- _PROBLEM_:
Your task is to retype the listing word for word.

___ DATASET ENTRIES

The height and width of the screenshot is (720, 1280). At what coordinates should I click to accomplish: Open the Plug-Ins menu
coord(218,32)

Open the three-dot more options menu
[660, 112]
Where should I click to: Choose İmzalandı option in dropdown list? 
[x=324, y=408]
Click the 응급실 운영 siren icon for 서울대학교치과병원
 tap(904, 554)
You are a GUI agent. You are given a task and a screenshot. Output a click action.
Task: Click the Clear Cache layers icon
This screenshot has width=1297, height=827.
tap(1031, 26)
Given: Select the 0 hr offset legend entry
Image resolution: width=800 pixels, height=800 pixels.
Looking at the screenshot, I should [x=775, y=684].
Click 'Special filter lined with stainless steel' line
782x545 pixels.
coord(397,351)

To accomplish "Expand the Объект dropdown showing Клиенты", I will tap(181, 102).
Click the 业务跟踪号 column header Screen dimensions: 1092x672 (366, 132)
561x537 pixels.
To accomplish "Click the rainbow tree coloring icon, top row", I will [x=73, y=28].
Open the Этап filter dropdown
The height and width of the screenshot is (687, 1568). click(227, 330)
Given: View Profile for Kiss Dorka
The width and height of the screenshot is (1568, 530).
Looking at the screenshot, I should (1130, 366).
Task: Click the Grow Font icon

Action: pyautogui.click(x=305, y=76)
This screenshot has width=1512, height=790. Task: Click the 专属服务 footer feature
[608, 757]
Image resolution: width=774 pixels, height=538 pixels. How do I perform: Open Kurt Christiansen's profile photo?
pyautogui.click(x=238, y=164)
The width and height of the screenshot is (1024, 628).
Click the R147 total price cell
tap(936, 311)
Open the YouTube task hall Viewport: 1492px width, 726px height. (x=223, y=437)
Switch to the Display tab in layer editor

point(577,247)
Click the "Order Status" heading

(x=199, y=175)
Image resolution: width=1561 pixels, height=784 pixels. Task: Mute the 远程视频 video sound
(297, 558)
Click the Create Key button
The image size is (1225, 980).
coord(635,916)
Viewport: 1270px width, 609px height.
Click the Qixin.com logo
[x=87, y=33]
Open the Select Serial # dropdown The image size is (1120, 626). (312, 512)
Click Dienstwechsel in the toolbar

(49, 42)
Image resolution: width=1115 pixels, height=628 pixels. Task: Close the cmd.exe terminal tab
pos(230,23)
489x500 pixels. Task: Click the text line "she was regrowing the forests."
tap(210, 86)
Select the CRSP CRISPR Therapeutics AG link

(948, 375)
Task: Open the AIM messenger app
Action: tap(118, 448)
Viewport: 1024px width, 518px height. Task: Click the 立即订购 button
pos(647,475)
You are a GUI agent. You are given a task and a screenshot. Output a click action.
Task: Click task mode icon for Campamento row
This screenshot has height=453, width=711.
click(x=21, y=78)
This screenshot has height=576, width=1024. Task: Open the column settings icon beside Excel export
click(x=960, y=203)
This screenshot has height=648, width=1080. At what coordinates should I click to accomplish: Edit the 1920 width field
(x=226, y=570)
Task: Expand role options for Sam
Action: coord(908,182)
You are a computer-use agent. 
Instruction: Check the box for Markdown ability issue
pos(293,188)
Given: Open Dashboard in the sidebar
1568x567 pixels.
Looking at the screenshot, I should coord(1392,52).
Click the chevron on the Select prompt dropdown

______

- _RESULT_:
The height and width of the screenshot is (720, 1280). At what coordinates should I click to accomplish: Open the Plug-Ins menu
coord(218,32)

Open the three-dot more options menu
[660, 112]
Where should I click to: Choose İmzalandı option in dropdown list? 
[x=324, y=408]
Click the 응급실 운영 siren icon for 서울대학교치과병원
 tap(904, 554)
You are a GUI agent. You are given a task and a screenshot. Output a click action.
Task: Click the Clear Cache layers icon
This screenshot has width=1297, height=827.
tap(1031, 26)
Given: Select the 0 hr offset legend entry
Image resolution: width=800 pixels, height=800 pixels.
Looking at the screenshot, I should [x=775, y=684].
Click 'Special filter lined with stainless steel' line
782x545 pixels.
coord(397,351)

To accomplish "Expand the Объект dropdown showing Клиенты", I will tap(181, 102).
Click the 业务跟踪号 column header Screen dimensions: 1092x672 (366, 132)
561x537 pixels.
To accomplish "Click the rainbow tree coloring icon, top row", I will [x=73, y=28].
Open the Этап filter dropdown
The height and width of the screenshot is (687, 1568). click(227, 330)
Given: View Profile for Kiss Dorka
The width and height of the screenshot is (1568, 530).
Looking at the screenshot, I should (1130, 366).
Task: Click the Grow Font icon

Action: pyautogui.click(x=305, y=76)
This screenshot has width=1512, height=790. Task: Click the 专属服务 footer feature
[608, 757]
Image resolution: width=774 pixels, height=538 pixels. How do I perform: Open Kurt Christiansen's profile photo?
pyautogui.click(x=238, y=164)
The width and height of the screenshot is (1024, 628).
Click the R147 total price cell
tap(936, 311)
Open the YouTube task hall Viewport: 1492px width, 726px height. (x=223, y=437)
Switch to the Display tab in layer editor

point(577,247)
Click the "Order Status" heading

(x=199, y=175)
Image resolution: width=1561 pixels, height=784 pixels. Task: Mute the 远程视频 video sound
(297, 558)
Click the Create Key button
The image size is (1225, 980).
coord(635,916)
Viewport: 1270px width, 609px height.
Click the Qixin.com logo
[x=87, y=33]
Open the Select Serial # dropdown The image size is (1120, 626). (312, 512)
Click Dienstwechsel in the toolbar

(49, 42)
Image resolution: width=1115 pixels, height=628 pixels. Task: Close the cmd.exe terminal tab
pos(230,23)
489x500 pixels. Task: Click the text line "she was regrowing the forests."
tap(210, 86)
Select the CRSP CRISPR Therapeutics AG link

(948, 375)
Task: Open the AIM messenger app
Action: tap(118, 448)
Viewport: 1024px width, 518px height. Task: Click the 立即订购 button
pos(647,475)
You are a GUI agent. You are given a task and a screenshot. Output a click action.
Task: Click task mode icon for Campamento row
This screenshot has height=453, width=711.
click(x=21, y=78)
This screenshot has height=576, width=1024. Task: Open the column settings icon beside Excel export
click(x=960, y=203)
This screenshot has height=648, width=1080. At what coordinates should I click to accomplish: Edit the 1920 width field
(x=226, y=570)
Task: Expand role options for Sam
Action: coord(908,182)
You are a computer-use agent. 
Instruction: Check the box for Markdown ability issue
pos(293,188)
Given: Open Dashboard in the sidebar
1568x567 pixels.
Looking at the screenshot, I should coord(1392,52).
Click the chevron on the Select prompt dropdown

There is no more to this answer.